| >> falsifiable evidence ("testable against the empirical world") > That's not what falsifiable means. You truncated the original, cut out an essential word, then argued against the edited version. Here's what I said: > Because psychology's topic is the mind, and because the mind is not a physical entity, psychology cannot produce empirical, falsifiable evidence ("testable against the empirical world") to supports its claims. [emphasis added] In point of fact, empirical, falsifiable evidence is the only legitimate basis for theories that should be discarded if reality disagrees, and on which the notion of falsifiability depends -- that's how it's defined. The meaning of falsifiability is that a reality test decides whether a given idea has merit, not philosophical weight or rhetorical argument.

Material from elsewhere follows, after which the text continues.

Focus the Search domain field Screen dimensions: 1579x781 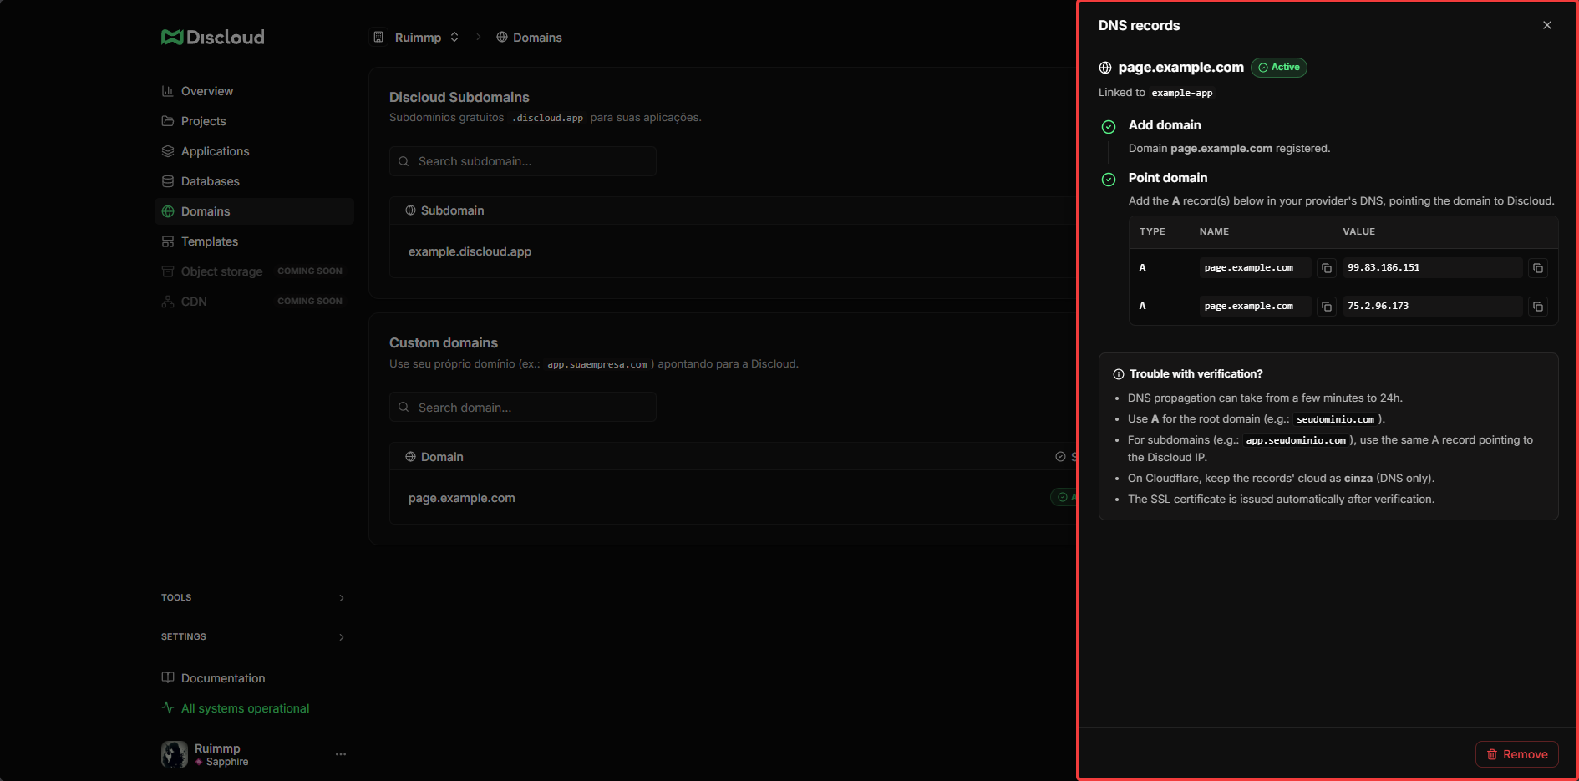click(x=523, y=408)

And if the reality test fails, a scientist discards the failed idea. A pseudoscientist may elect to discard reality instead. > Because the common cold has a non-zero mortality rate, you can't say that your cure always works. Yes, and on that basis I can claim that my idea is falsifiable. But until I take the daring step of trying to explain what I have described, I haven't crossed the threshold of science. That's why I use this example -- it has empirical evidence, it is falsifiable, it is replicable by dispassionate third parties. It has everything that psychology recognizes as science, except the crucial element of theory, of explanation. Because psychology is satisfied to describe without making an effort to explain, so am I. |
When it comes to treatments of all kind, all of them are falsifiable, as long as the treatment involves the promise of effects that we can observe either now or in the future. Mental illnesses are very much real and because of that it is entirely possible to measure the effectiveness of a psychological treatment.
The problem with many psychological treatments is the same problem we have with nutrition - doing studies is excruciatingly hard because the validity of a test is compromised if the patients aren't kept under observation 24/7, because patients have a tendency to lie or to forget, so short of keeping them locked in a cage for the next 10 years, we lack the capability of keeping them under observation and this is necessary to eliminate variables that could have an impact on the result. Doubly-blind tests are also excruciatingly hard sometimes - for example, in regards to nutrition, the only way one could conduct such a test would be to control the patients' basic senses. And in the future, we may be able to directly measure the body's reaction to a treatment, which would eliminate the need for A/B testing entirely.
Bottom line is that us being unable to measure the effectiveness of a treatment, doesn't make that treatment unfalsifiable.